First attempt approach is wrong. Correct approach is:

#include <stdio.h>
#include <stdlib.h>
#include <string.h>

int main()
{
    //allocates memory for 4 integer with size of sizeof(int) foo points 
    //to the address of the first element-  foo=&foo[0]
    int *foo=(int*)malloc(sizeof(int)*4);

    if(foo == NULL){
        printf("malloc memory failed\n");
        return -1;
    }
    memset(foo, 0, sizeof(int)*4);
    for (int j = 0; j < 4; j++){
        printf("foo[%d] address is %p\n", j, &foo[j]);
    }
    printf("\n");
    for (int i = 0; i < 4; i++)
    {
            foo[i]=i+1;
            printf("foo[%d] :%d \n",i,foo[i]);
    }
    free(foo);
    return 0;
}

Run it will output:

foo[0] address is 0x5635caaac2a0
foo[1] address is 0x5635caaac2a4
foo[2] address is 0x5635caaac2a8
foo[3] address is 0x5635caaac2ac

foo[0] :1 
foo[1] :2 
foo[2] :3 
foo[3] :4 

Second attempt is correct:

int* ptr=foo;//???????????????????? why this is necessary?

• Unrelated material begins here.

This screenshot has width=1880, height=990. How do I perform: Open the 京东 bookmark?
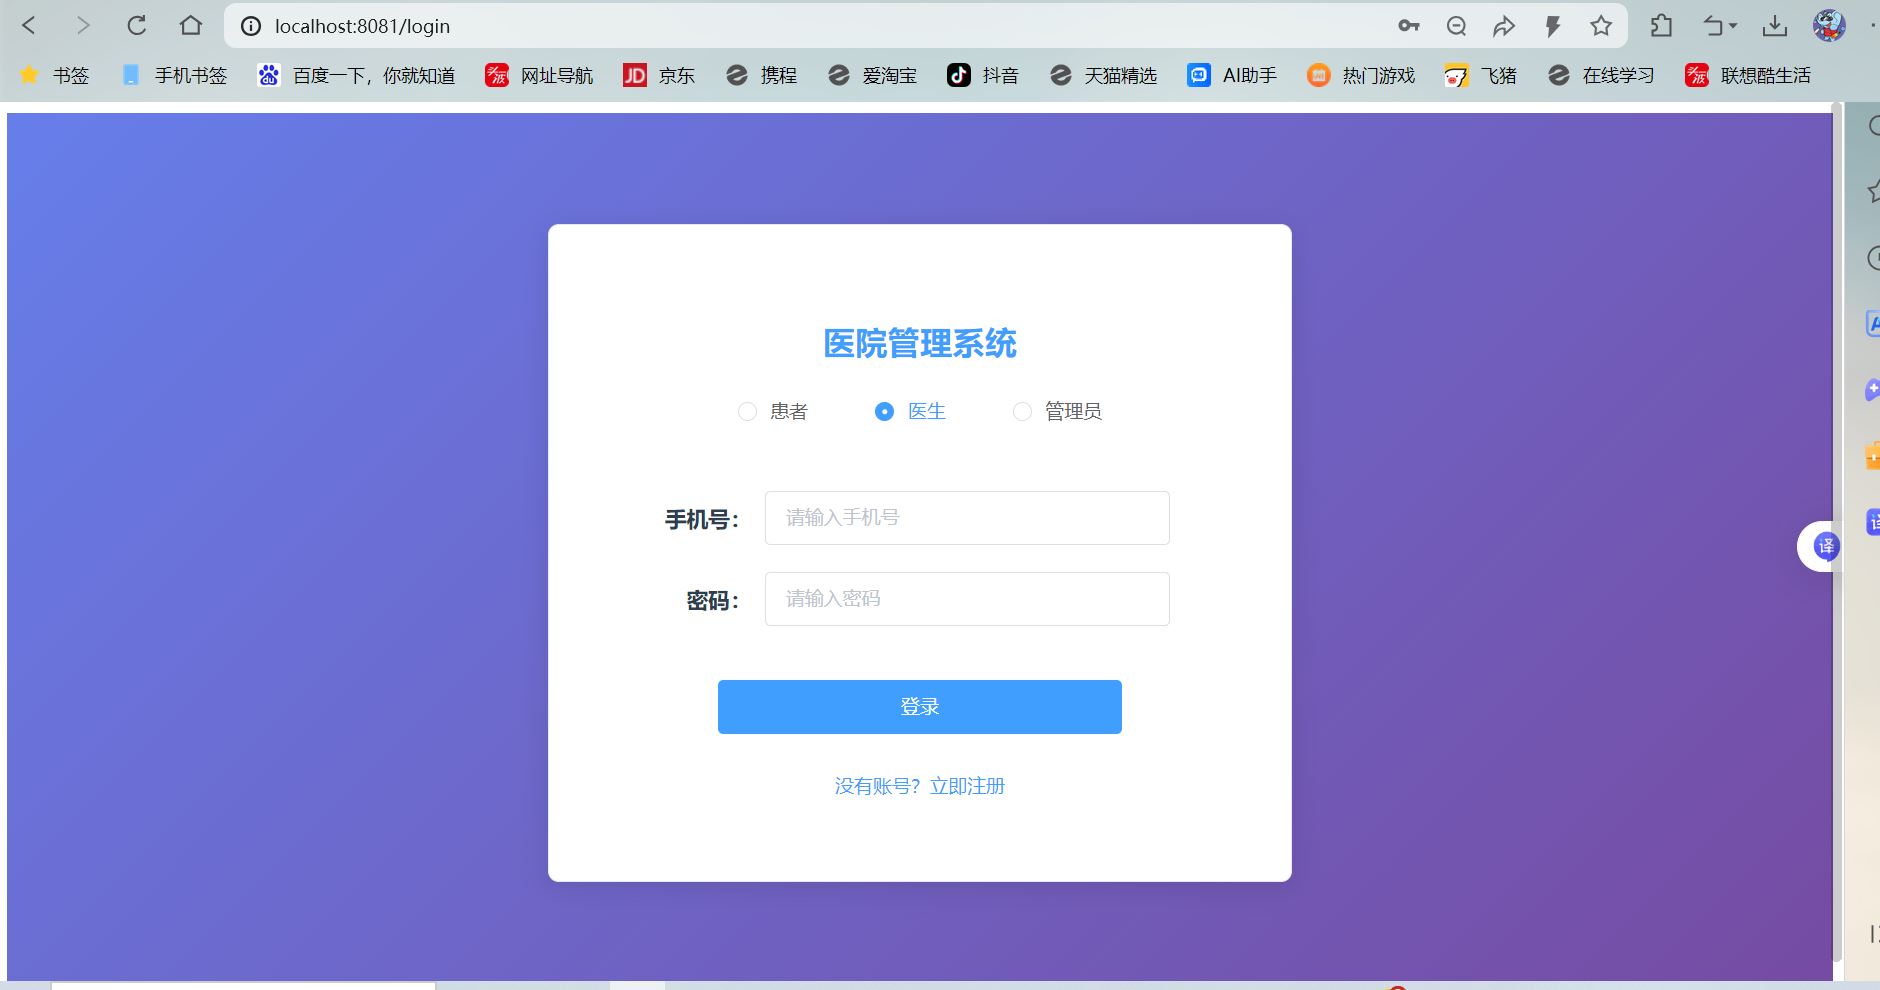tap(658, 75)
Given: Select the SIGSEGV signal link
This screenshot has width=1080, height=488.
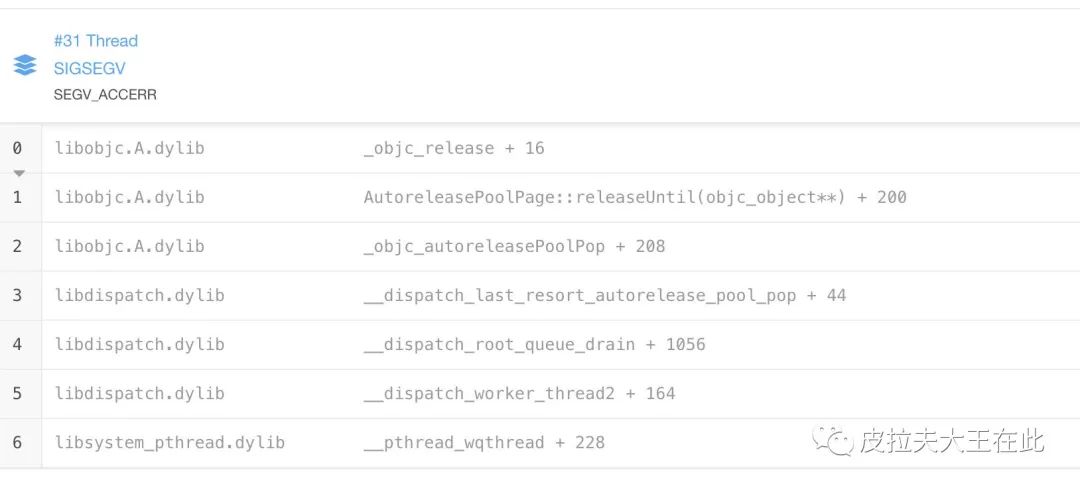Looking at the screenshot, I should tap(90, 68).
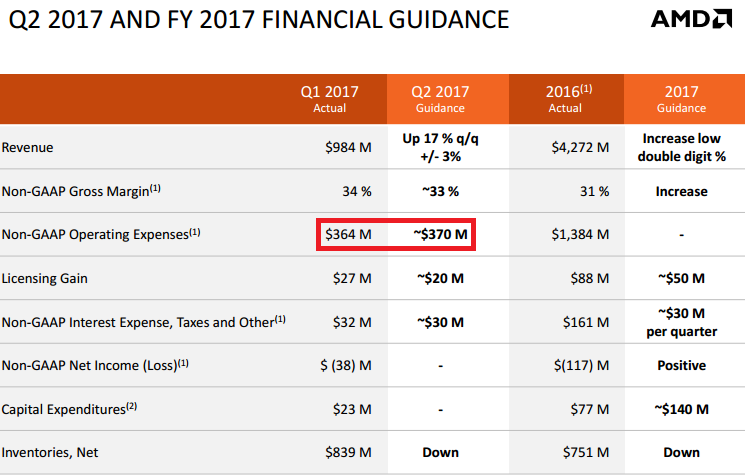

type of value of ptr is int*, value of address of ptr is &foo[0], so when ptr + 1 is equal to value of address of ptr + sizeof(int) = &foo[0] + 4.

When you int *foo=(int*)malloc(sizeof(int)*4);, you can see foo as int foo[4], about array see more details at Why subtracting the addresses of consecutive values in the array gives different values, when stored and not stored in variables?